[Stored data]
---
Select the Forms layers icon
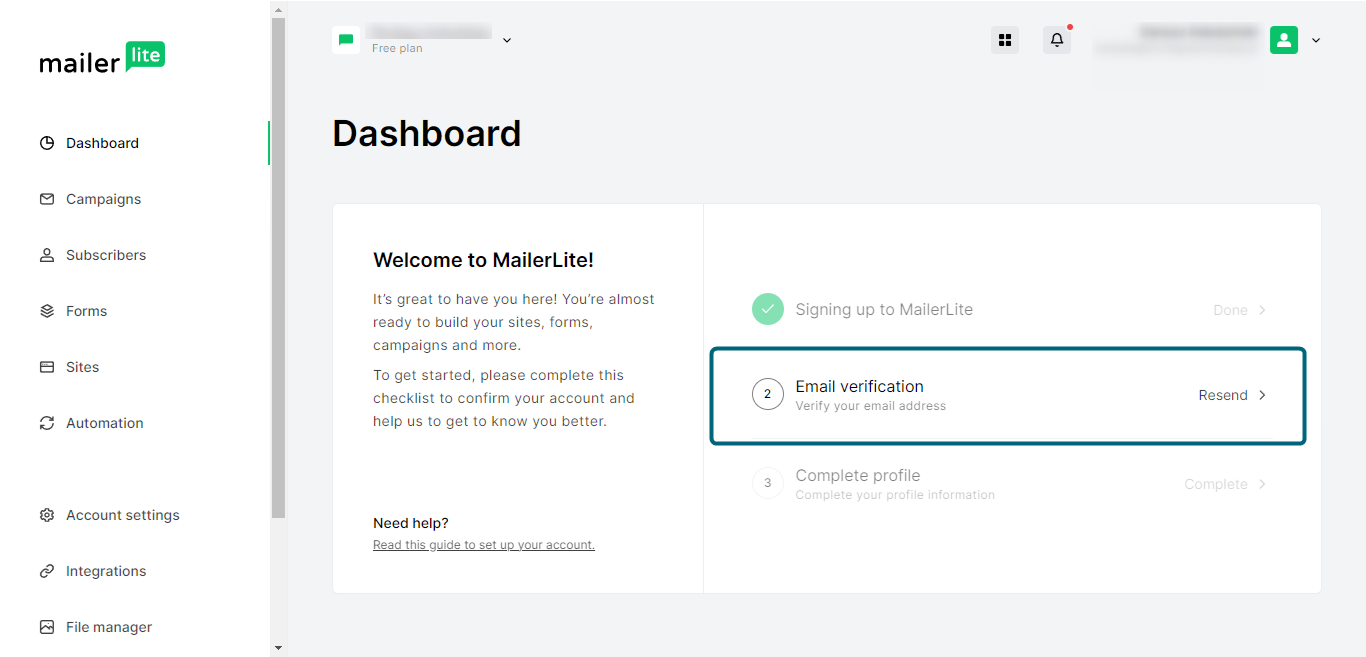1366x657 pixels. point(47,311)
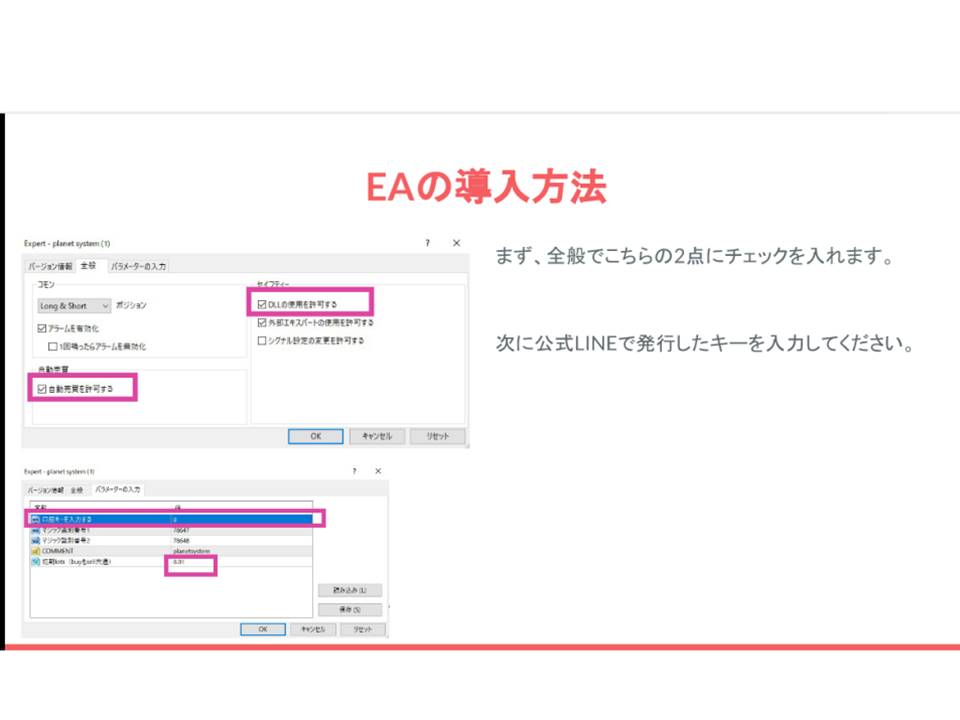The image size is (960, 720).
Task: Select the マジック識別番号1 parameter row icon
Action: click(34, 531)
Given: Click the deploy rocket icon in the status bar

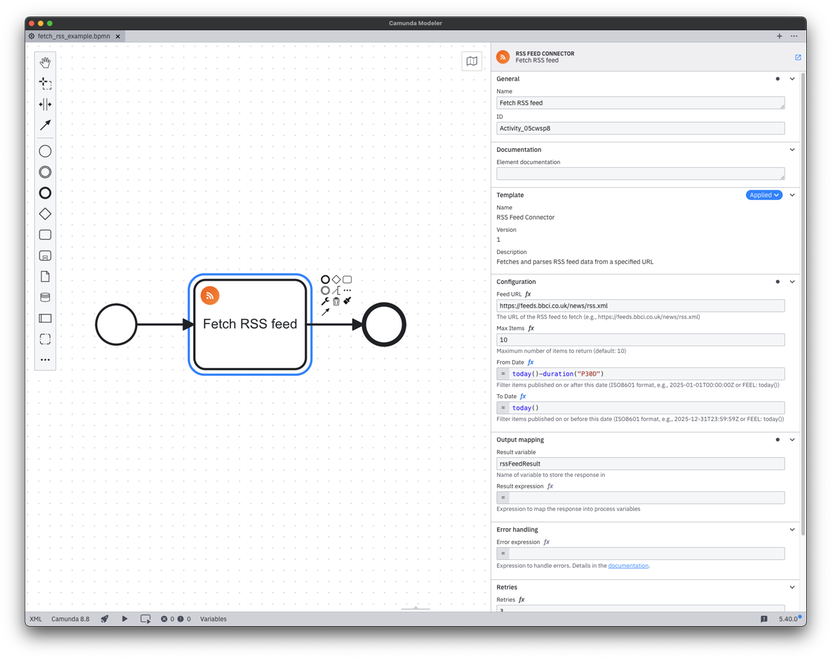Looking at the screenshot, I should 104,618.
---
REQUIRED ACTION. When you retype the data above, match every line exactly and leave the pictures behind.

YOUR RESPONSE.
Select the Forms layers icon
1366x657 pixels. point(47,311)
The image size is (960, 720).
Task: Select the マジック識別番号1 parameter row icon
Action: click(34, 531)
Given: Click the deploy rocket icon in the status bar

Looking at the screenshot, I should 104,618.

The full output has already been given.